**Exercise description**:
Tell me how many lines in the entries below contain the word "icon"; reply with the number and nothing else.
==========
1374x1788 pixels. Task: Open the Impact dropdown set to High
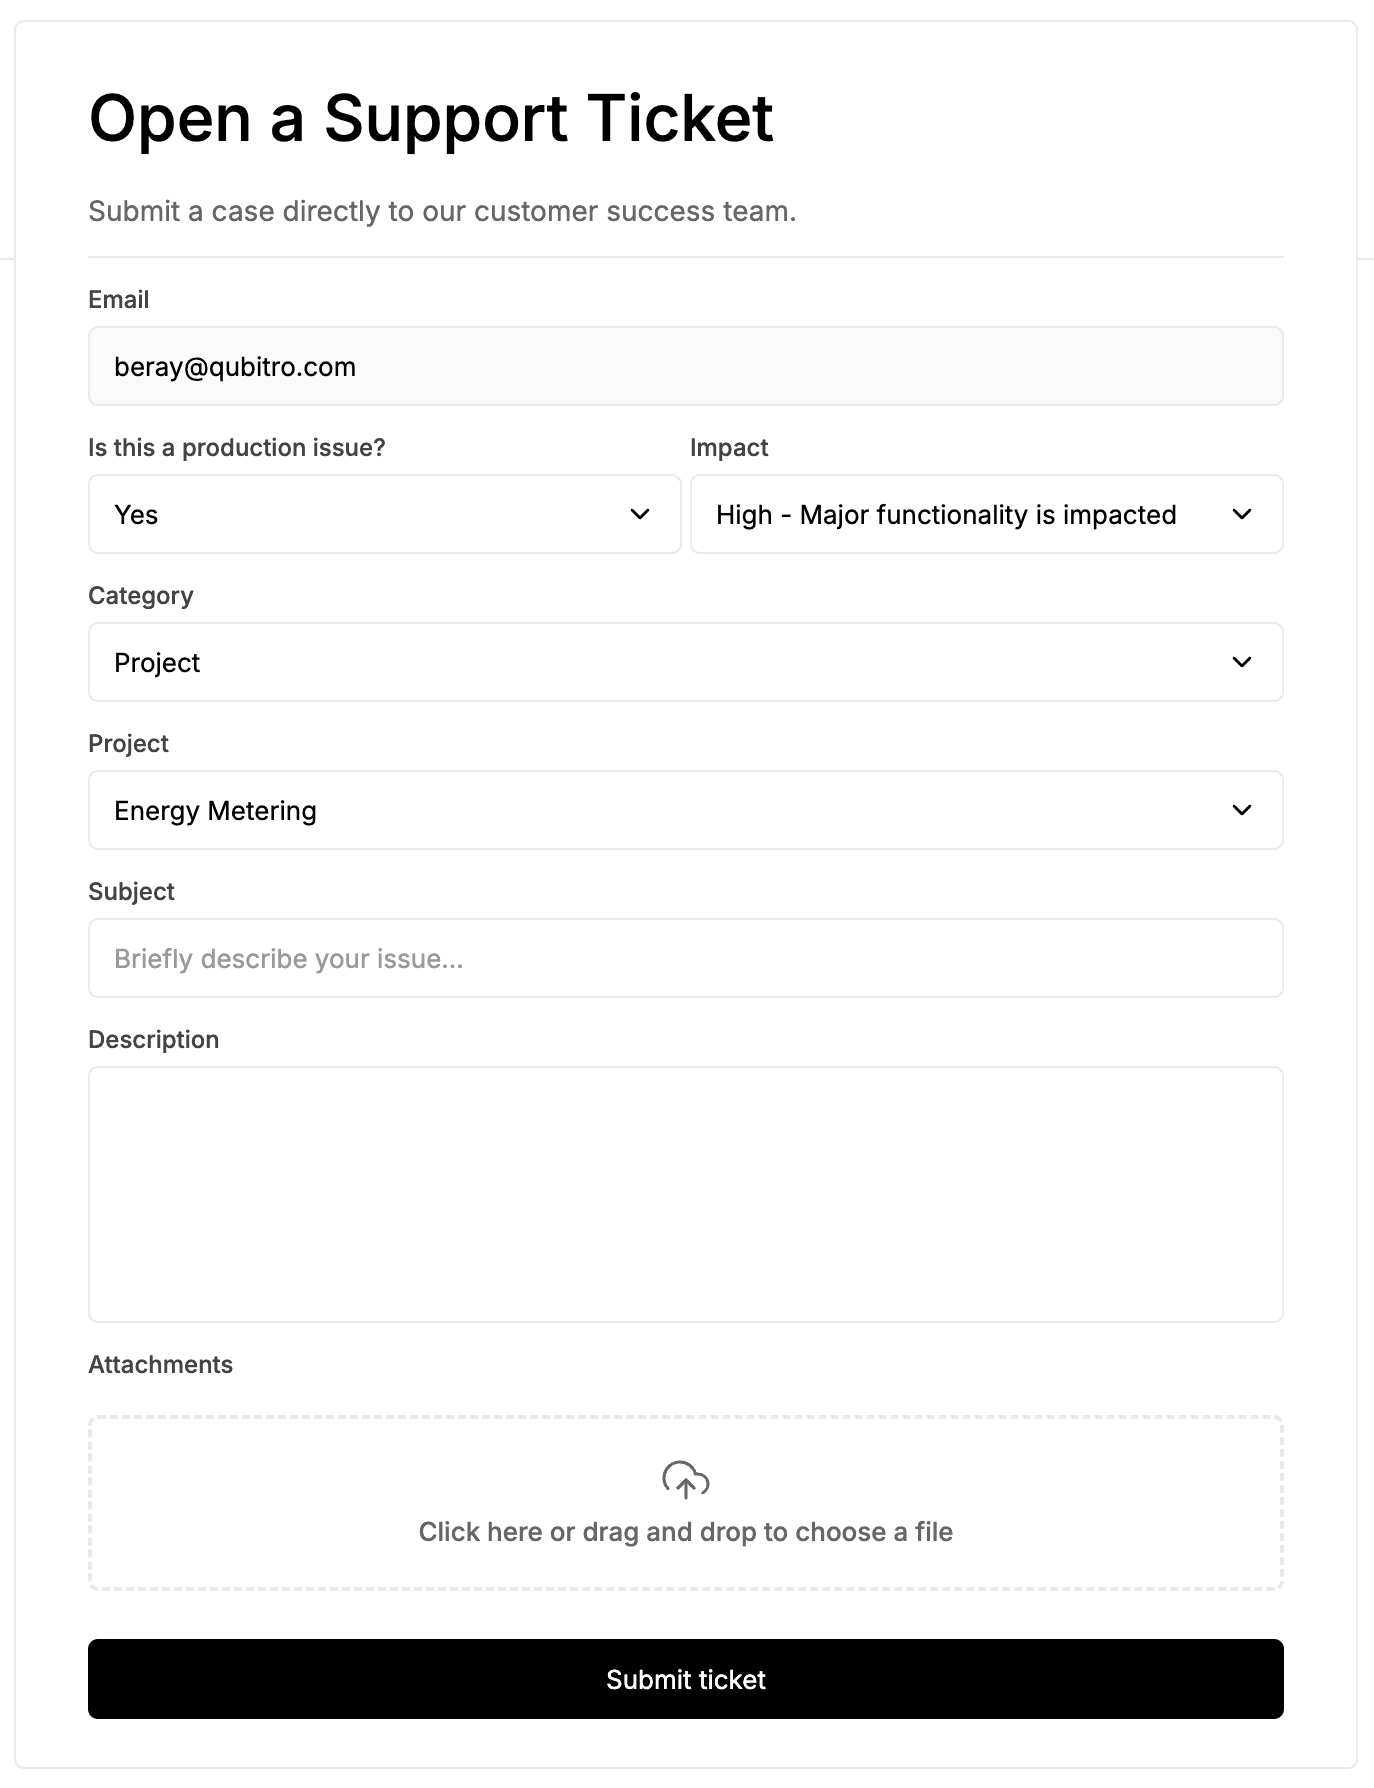click(x=987, y=514)
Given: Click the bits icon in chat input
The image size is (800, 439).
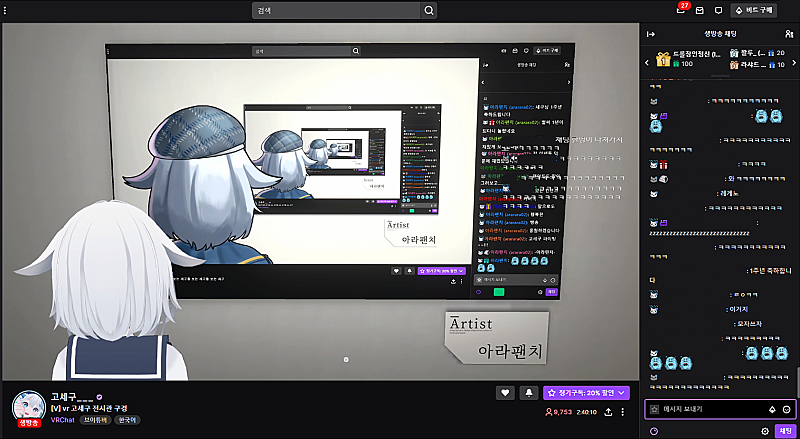Looking at the screenshot, I should click(x=771, y=409).
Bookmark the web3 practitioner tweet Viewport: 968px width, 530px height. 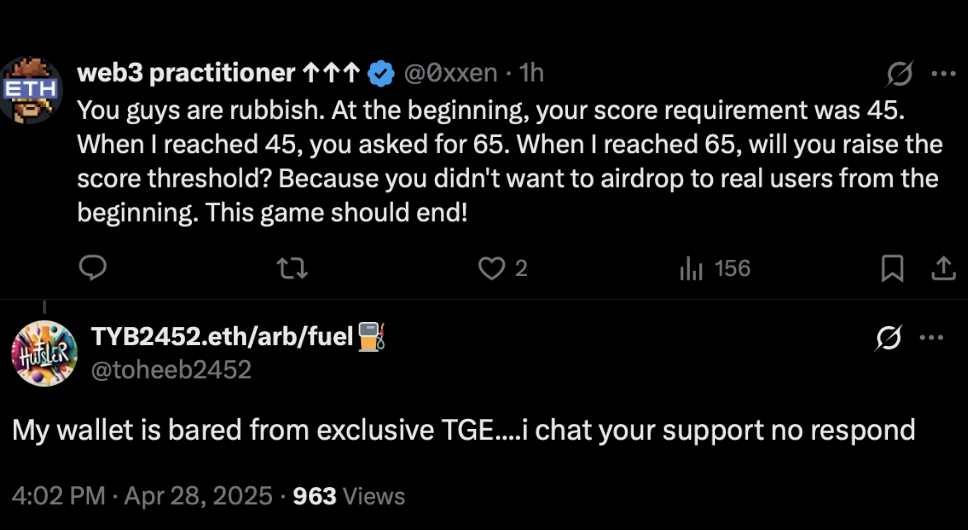[892, 268]
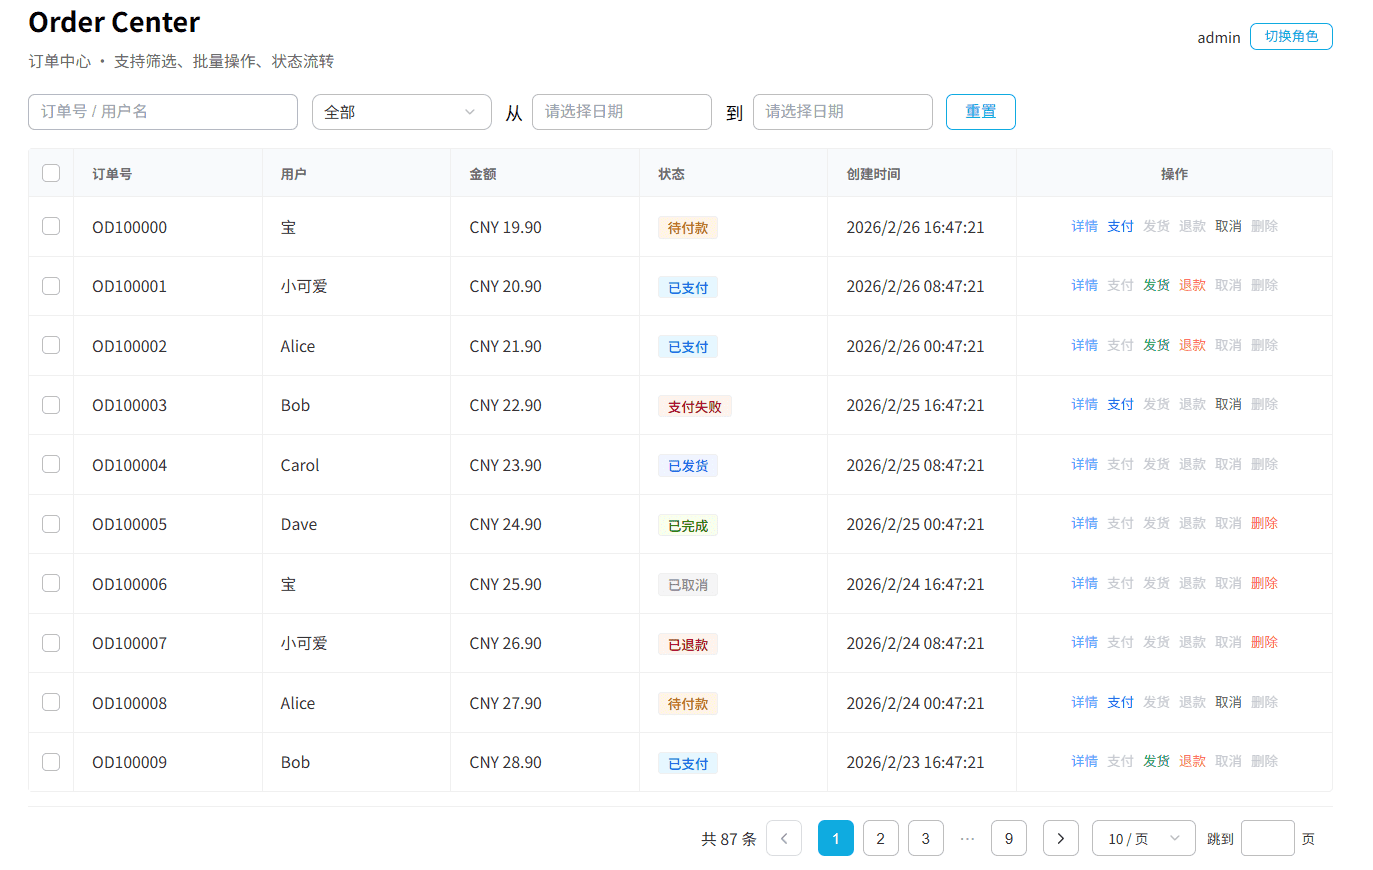Check the row checkbox for OD100007
This screenshot has height=870, width=1373.
coord(51,643)
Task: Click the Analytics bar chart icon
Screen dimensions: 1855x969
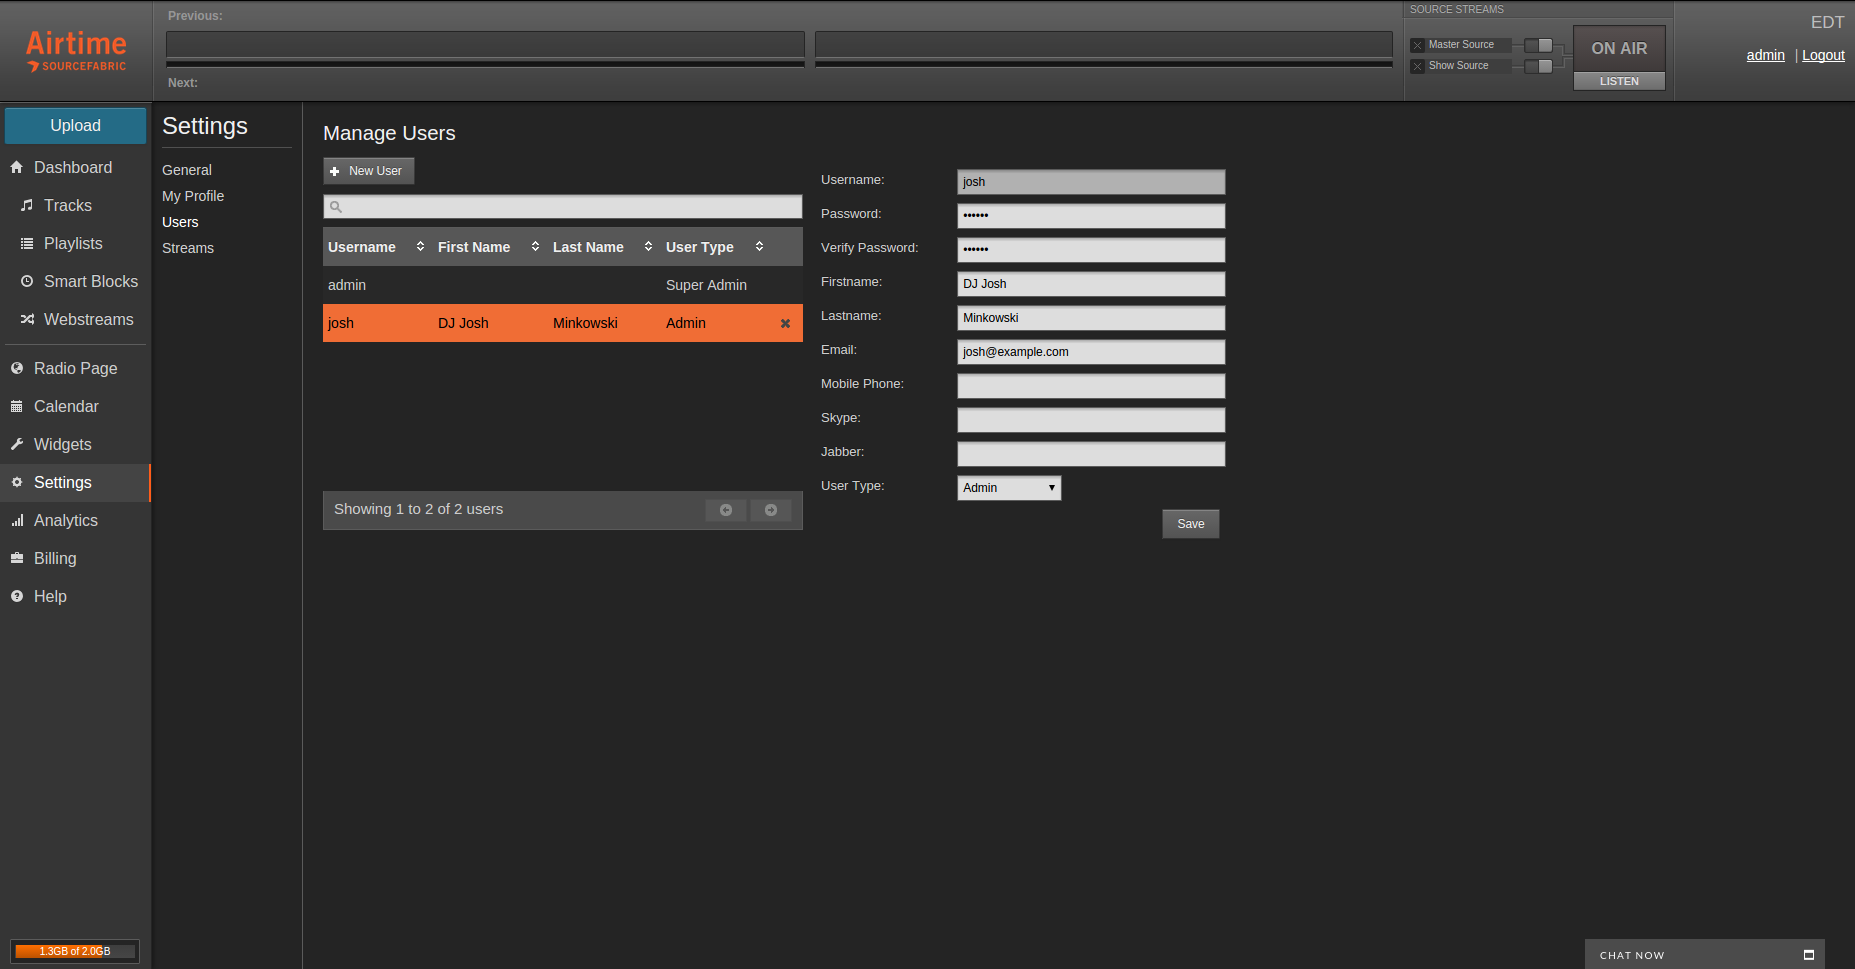Action: tap(17, 521)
==========
**Reply to the exercise**:
2